## What you will do
Print the entries in full, word for word, but not the pictures.

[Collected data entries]
-.-.-
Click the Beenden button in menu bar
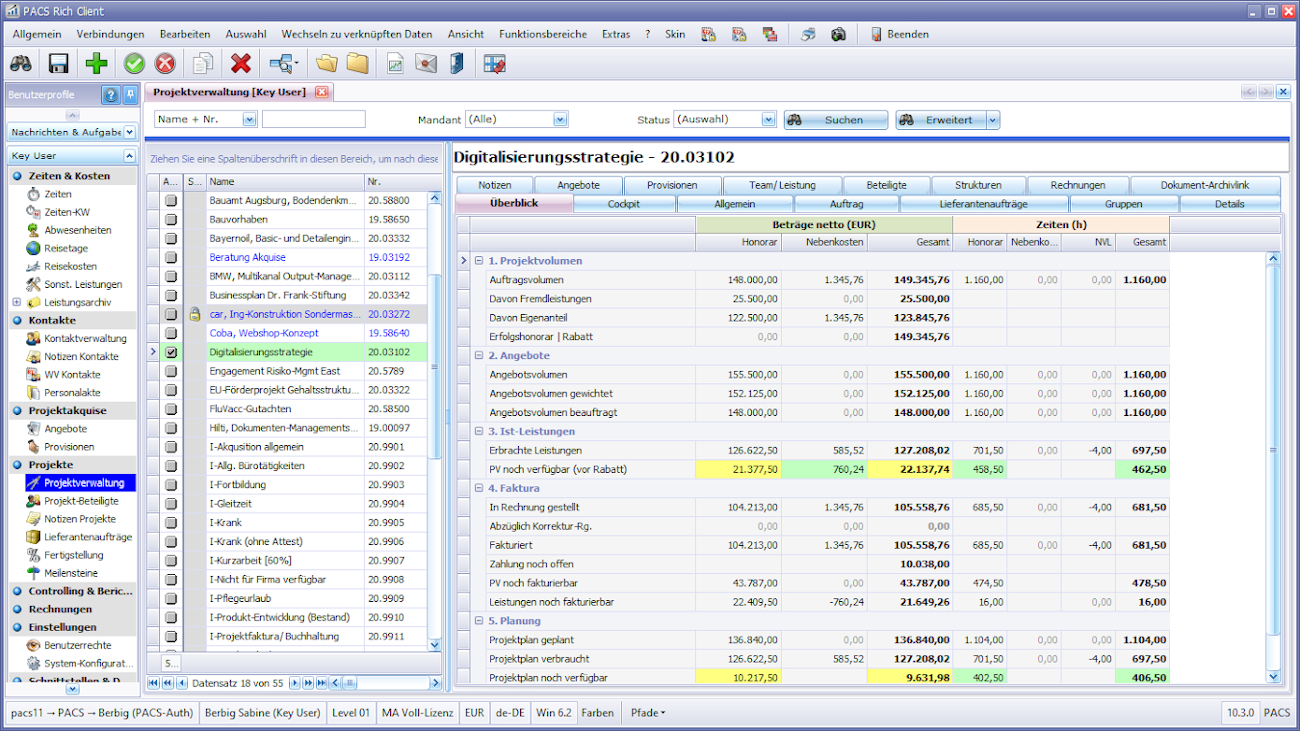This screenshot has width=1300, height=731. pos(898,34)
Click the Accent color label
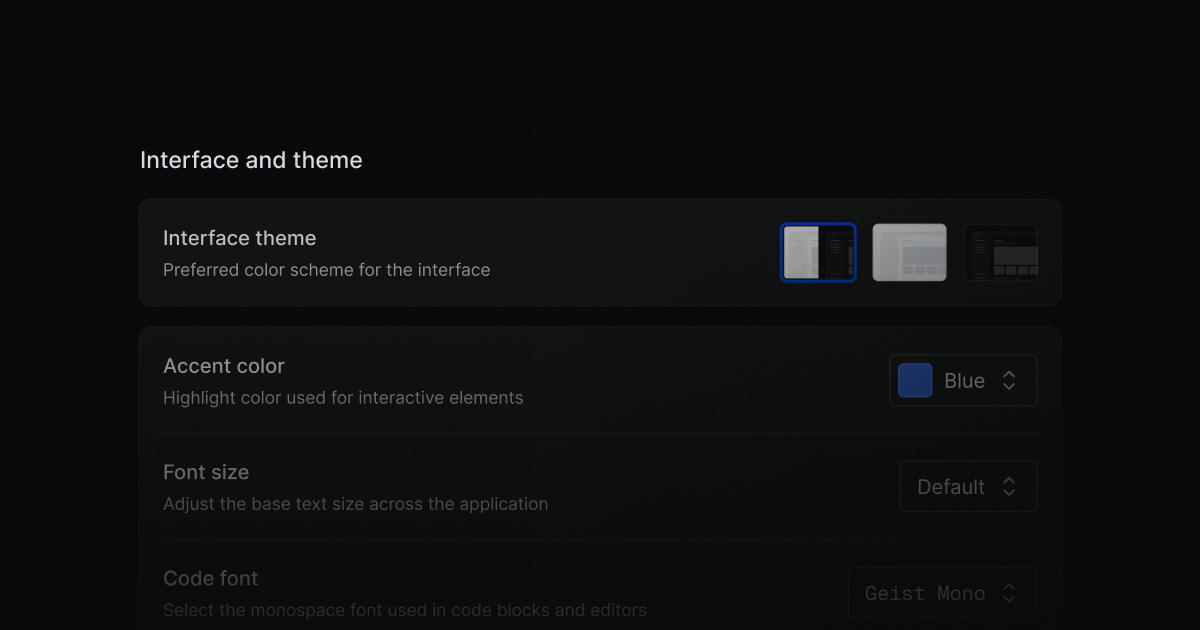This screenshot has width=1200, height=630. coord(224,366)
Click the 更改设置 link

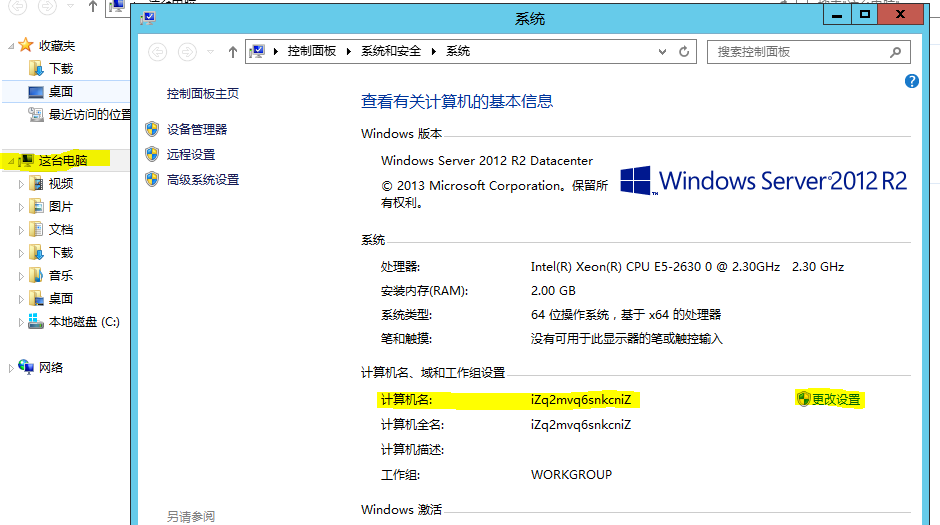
-.-.-
## Expected output
Click the Beenden button in menu bar
This screenshot has width=1300, height=731. pos(898,34)
Click the Accent color label
This screenshot has width=1200, height=630. coord(224,366)
Click the 更改设置 link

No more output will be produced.